● **Exercise instructions**: Would you please copy each line below that includes the string "Task"?

● **Exercise material**:
=== Begin Enclosure ===
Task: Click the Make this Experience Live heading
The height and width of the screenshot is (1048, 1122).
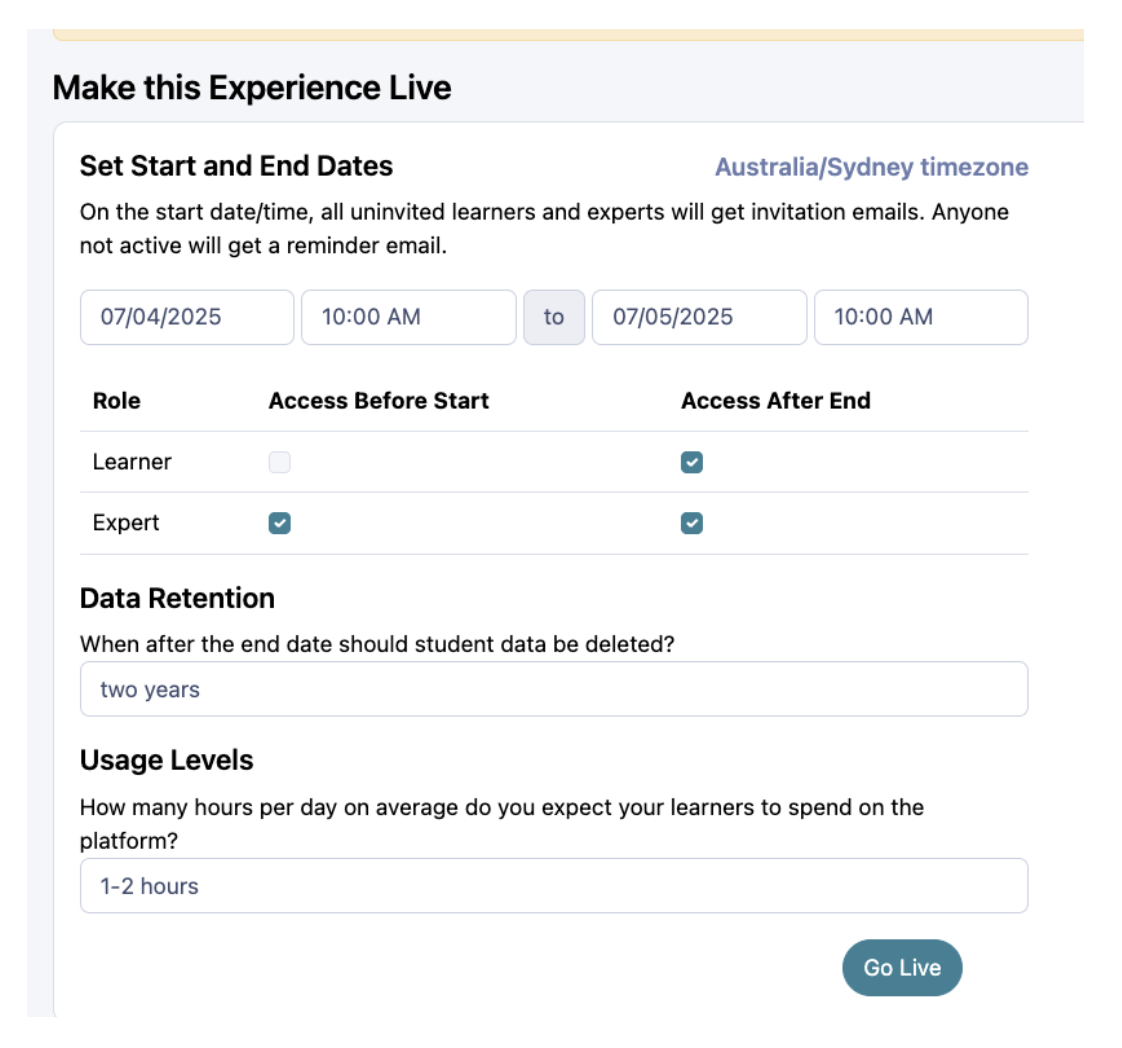Action: (x=252, y=88)
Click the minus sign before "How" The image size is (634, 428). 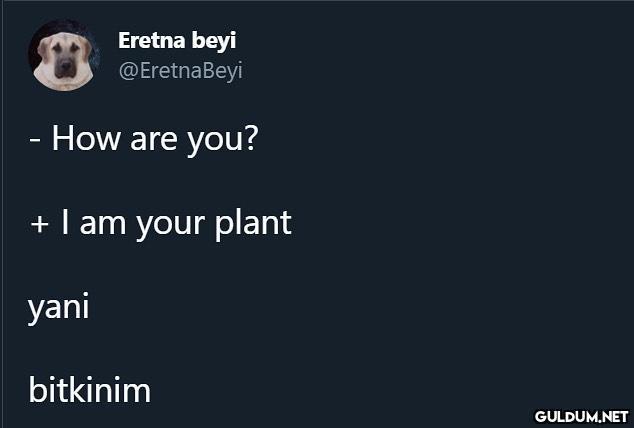pyautogui.click(x=34, y=137)
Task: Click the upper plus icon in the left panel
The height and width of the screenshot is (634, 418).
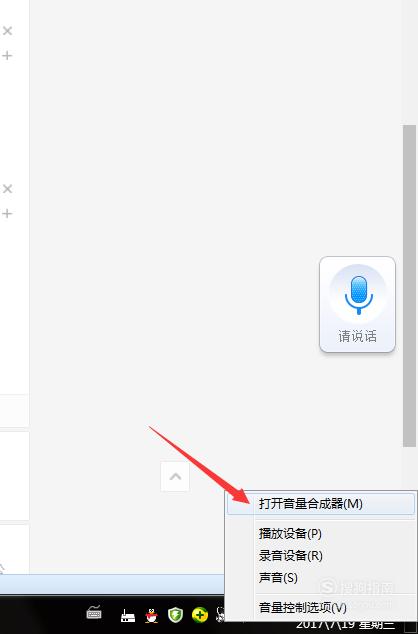Action: click(7, 55)
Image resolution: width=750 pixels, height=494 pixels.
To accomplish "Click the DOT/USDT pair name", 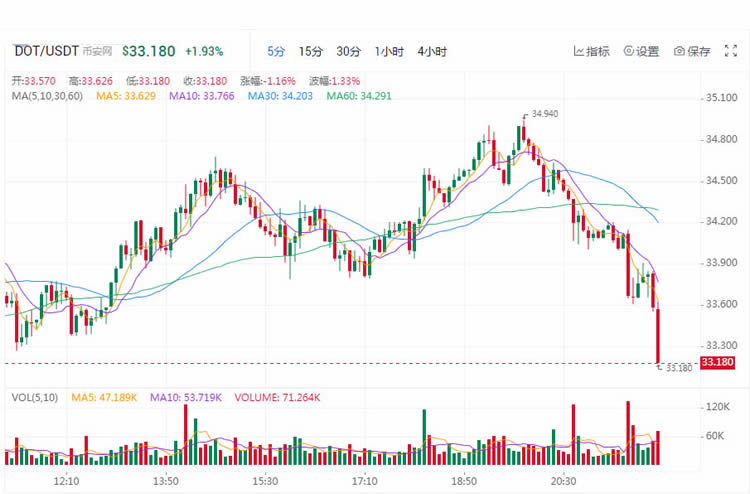I will coord(46,51).
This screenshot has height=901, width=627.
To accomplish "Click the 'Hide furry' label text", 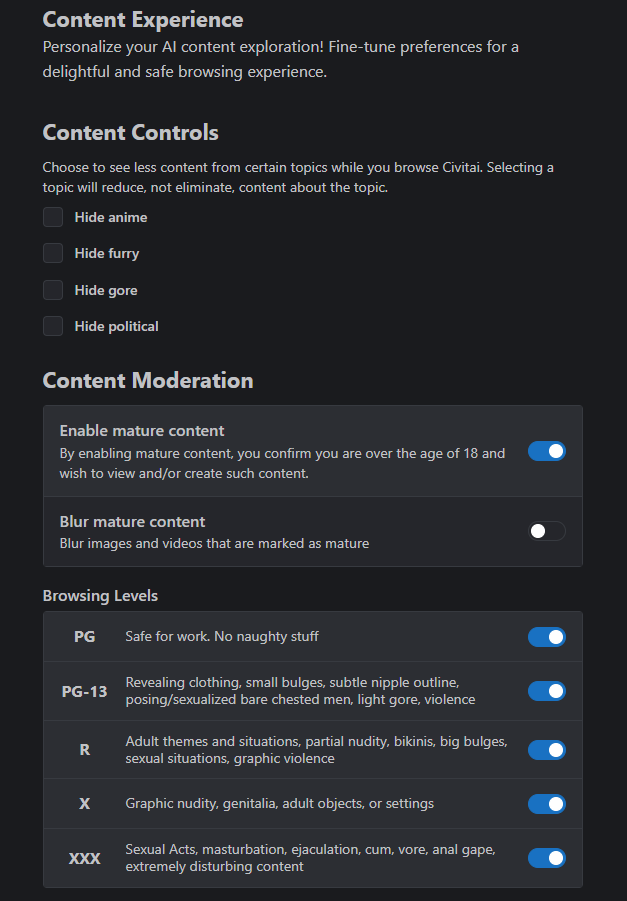I will (107, 253).
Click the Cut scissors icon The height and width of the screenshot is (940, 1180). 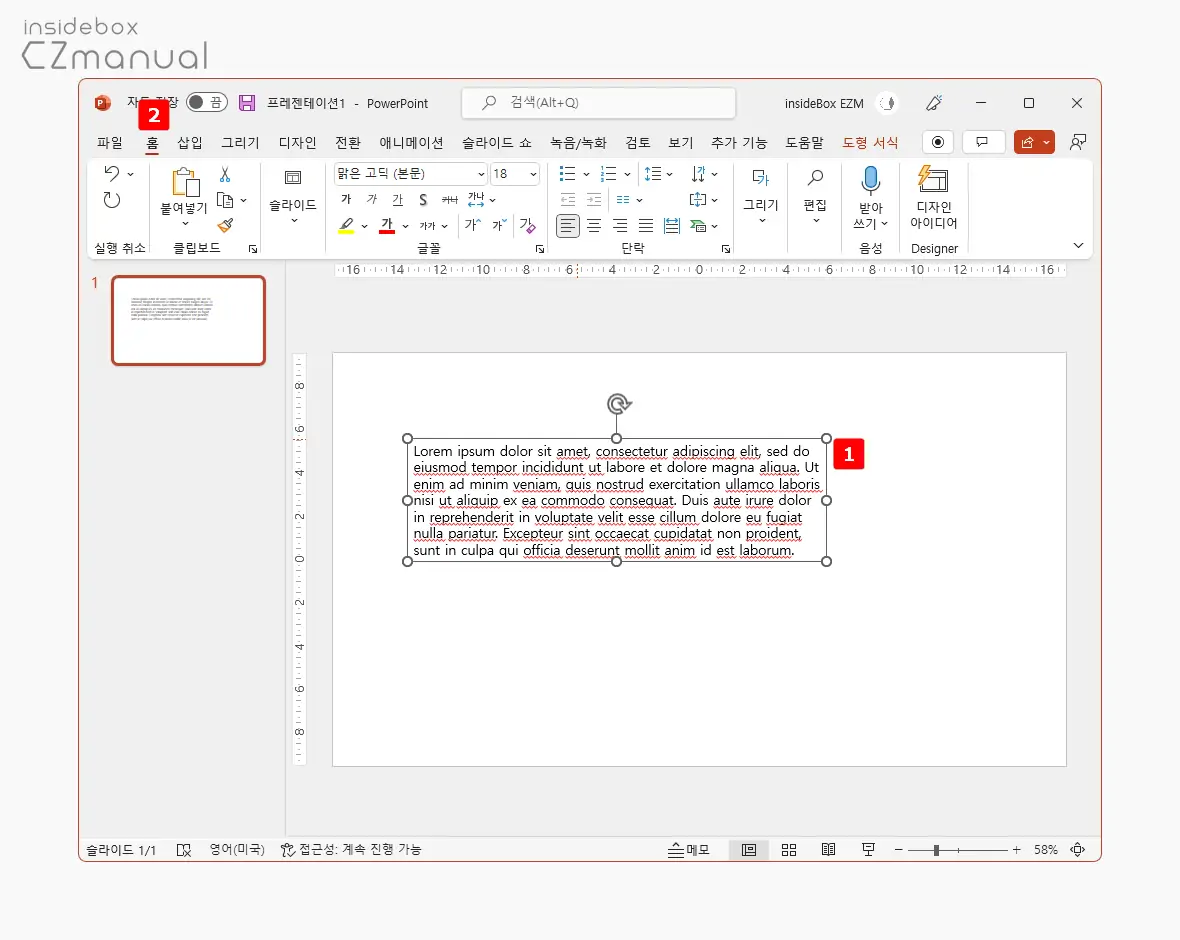tap(225, 174)
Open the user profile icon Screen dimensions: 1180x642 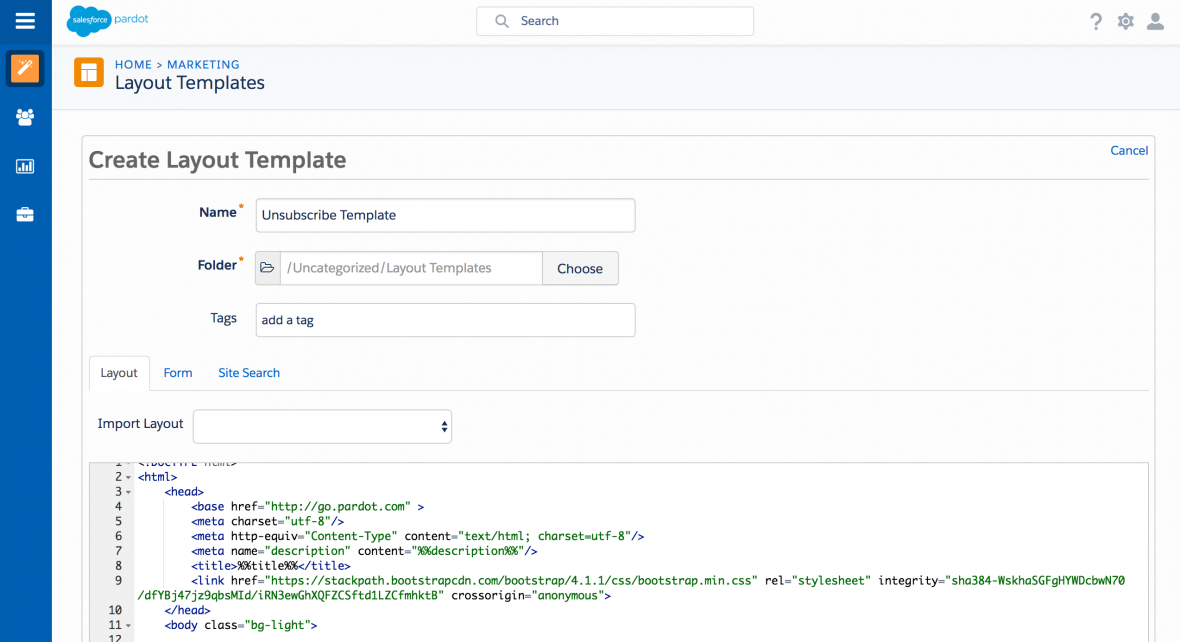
=== End Enclosure ===
● **Output**:
Task: Click the Make this Experience Live heading
Task: Click the upper plus icon in the left panel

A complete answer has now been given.